There was always something so cool and approachable about The Heads.
As Bristol boys, you often saw them at shows there and quite regularly were served by Hugo Morgan over the counter of Replay (RIP even after all these years) and there was always something in the music that also held that approachability.
The murderous rhythms and pummelling guitars might have been trying to fry your brain, but Simon Price‘s laidback vocals and their musical inclusivity gave the impression that if they weren’t on stage, they would be swigging a pint and having their ears scorched, just like you.The Heads always seemed to have their own agenda too, releasing albums in limited quantities at times that suited them, other projects leaking out on their own and other local labels. They cultivated that kind of following that included record collectors, guitar freaks, stoners and psych lovers, but never to the exclusion of anyone. If you wanted to join in, just come on down and let your hair fly.
It had only been two years since 2000’s sprawling Everybody Knows This Is Nowhere, but after a short period on the road, real life caught up with them. It was a real life however that distributed riffs aplenty to carry forward to the next recording sessions and the results were perhaps the most cohesive set of ideas that the band had produced so far.Under Sided requires serious endurance though, as the eight tracks here stretch to well over an hour and find them settling on a recipe that amongst other things borrows fuzz energy from fellow garage dwellers Mudhoney and the kind of trance-inducing repetition that Spacemen 3 were exploring.
The Heads were always able to push beyond any of these similarities and burrow into a kind of surreal West Country solitude that was theirs alone.
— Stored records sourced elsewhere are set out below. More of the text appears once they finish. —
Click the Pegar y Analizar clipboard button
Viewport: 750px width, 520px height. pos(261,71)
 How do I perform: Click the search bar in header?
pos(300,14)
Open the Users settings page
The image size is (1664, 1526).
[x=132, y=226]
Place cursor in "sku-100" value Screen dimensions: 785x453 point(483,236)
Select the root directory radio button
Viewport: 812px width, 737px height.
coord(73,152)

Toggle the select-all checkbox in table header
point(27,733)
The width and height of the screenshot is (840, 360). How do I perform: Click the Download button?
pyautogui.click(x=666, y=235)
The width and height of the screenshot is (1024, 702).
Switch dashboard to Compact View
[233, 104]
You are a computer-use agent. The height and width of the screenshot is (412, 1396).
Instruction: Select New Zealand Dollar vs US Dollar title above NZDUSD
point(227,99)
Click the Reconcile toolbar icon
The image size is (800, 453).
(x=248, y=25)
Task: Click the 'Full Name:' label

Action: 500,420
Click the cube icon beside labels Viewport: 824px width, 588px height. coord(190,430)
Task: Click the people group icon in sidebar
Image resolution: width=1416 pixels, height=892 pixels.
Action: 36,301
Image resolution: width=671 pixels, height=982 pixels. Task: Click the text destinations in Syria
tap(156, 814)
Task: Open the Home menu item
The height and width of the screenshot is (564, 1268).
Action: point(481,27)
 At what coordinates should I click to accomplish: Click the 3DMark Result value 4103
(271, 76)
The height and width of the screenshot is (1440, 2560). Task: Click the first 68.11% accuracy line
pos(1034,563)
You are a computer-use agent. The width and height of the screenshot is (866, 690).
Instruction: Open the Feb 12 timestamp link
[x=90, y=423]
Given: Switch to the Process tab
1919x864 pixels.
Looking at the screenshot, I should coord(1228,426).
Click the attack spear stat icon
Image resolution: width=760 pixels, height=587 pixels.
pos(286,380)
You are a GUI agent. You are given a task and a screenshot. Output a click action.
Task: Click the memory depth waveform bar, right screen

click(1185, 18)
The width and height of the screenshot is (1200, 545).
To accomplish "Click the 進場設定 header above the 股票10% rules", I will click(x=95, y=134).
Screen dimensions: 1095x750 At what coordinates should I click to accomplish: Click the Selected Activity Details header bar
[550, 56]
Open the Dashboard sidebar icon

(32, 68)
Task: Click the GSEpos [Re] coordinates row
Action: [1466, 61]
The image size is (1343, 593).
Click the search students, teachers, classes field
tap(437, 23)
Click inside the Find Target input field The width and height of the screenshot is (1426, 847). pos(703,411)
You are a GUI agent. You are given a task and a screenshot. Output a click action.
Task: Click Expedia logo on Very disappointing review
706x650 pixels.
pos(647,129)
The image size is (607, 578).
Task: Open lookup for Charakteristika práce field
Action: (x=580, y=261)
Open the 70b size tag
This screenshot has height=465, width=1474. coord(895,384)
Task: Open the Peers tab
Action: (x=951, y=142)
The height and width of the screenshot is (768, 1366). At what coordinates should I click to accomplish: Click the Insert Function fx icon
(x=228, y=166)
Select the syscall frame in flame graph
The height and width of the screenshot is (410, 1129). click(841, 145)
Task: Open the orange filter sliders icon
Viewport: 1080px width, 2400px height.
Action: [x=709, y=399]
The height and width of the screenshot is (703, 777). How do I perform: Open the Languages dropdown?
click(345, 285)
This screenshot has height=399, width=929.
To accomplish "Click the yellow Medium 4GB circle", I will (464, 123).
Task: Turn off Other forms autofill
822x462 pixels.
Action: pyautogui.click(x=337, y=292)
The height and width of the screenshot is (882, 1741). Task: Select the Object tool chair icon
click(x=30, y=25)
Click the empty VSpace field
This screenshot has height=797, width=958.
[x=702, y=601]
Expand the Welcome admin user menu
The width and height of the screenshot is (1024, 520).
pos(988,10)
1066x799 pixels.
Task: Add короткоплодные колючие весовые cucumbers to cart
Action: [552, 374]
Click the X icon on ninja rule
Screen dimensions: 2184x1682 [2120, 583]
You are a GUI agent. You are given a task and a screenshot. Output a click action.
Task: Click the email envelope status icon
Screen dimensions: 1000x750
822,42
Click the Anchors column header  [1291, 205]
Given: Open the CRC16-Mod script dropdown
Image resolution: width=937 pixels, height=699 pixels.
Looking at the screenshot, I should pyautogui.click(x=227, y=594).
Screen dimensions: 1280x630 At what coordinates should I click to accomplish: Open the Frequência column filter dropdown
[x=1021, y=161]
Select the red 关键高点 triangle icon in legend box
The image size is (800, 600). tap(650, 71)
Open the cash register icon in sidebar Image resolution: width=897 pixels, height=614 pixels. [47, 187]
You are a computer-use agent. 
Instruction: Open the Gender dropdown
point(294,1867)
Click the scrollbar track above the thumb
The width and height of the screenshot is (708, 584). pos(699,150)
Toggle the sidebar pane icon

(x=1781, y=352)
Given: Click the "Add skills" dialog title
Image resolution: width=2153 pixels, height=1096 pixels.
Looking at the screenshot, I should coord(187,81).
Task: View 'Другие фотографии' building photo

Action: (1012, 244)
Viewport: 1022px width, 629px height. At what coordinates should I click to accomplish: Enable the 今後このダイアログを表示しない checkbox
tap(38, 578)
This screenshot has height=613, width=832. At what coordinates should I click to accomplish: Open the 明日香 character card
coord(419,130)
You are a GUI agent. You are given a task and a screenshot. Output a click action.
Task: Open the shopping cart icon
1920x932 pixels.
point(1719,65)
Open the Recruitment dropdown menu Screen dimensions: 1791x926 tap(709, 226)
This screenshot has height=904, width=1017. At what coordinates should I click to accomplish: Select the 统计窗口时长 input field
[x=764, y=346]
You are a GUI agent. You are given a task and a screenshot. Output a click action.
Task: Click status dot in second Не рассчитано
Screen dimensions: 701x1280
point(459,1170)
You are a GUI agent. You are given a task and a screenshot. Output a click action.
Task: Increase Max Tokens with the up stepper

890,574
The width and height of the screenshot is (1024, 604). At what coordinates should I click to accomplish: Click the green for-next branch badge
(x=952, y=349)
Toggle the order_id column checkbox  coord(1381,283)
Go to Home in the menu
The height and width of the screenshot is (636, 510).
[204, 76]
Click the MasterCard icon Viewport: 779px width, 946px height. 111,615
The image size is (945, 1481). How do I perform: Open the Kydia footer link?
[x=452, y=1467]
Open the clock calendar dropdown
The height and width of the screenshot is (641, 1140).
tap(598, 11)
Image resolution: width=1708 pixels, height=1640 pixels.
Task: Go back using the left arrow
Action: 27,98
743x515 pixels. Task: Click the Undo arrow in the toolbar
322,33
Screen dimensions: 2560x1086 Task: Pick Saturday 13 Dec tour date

Plus, they had one fantastic rhythm section and I think this album is where Hugo and Wayne Maskell were given the room to really shine.
The sound is surprisingly varied, with the swampy scuzz of “Bedminster#1” sharing space with the odd solo that vanishes like a brief flare. It is the groove that is important here, but later descends into a Fall-like tumult, as if travelling through a tunnel that warps the sound.
Backwards adventures and found textures abound, but they are always greater then the sum of their parts, with it ever a pleasure to follow the rhythm section on their spine-tingling and ear-bending journey. If you compare this scuzz with the low, resonant almost-drone of “Energy”, you can really feel the different dimensions that they were looking to explore.Found sounds are scattered across the tracks at unexpected moments along with various snippets of conversation and they feel like a natural fit. The stormy atmosphere of long form closer “Heavy Ssea” shares space with a motorik groove that could run on forever and really tries to. It is studded with a stuttering array of guitars and lovely bass runs that move through the landscape as the piece progressesm, and even though it takes up one side of an LP, it could go on and on.
With the sound of lapping waves seeing the side out, Under Sided is an impressive and addictive album; but the CD set or the big LP box comes replete with a whole other disc of extras.
A wild four track Peel Session follows, the highlight of which is the fifteen minute rush through “Fuego”, which is utterly irresistible fuzzing and phasing and grooving seemingly in perpetuity. God knows how they fitted it in as it is as long as most people’s whole sessions. Two Whitehouse outtakes follow on; all noodly, hypnotic obsession and backwards experimentation; and the album ends with four demos from the recording of Under Sided, which if anything are even looser and more ramshackle, the band testing one another out to see what they could withstand like a four-way game of chicken.
Vocal-free, they allow you to really focus on the slow burn of the riffs and the impending rhythmic drama. “Energy” is particularly slovenly, with speckles of synth static interspersing and closer “Heavy Sea” is like being dragged by a dredger along the Bristol Channel; a perfect way to end.The extra disc is not essential but makes for a fantastic differing view, while Under Sided itself still revels in its spattered glory twenty years on. Would they ever improve on this?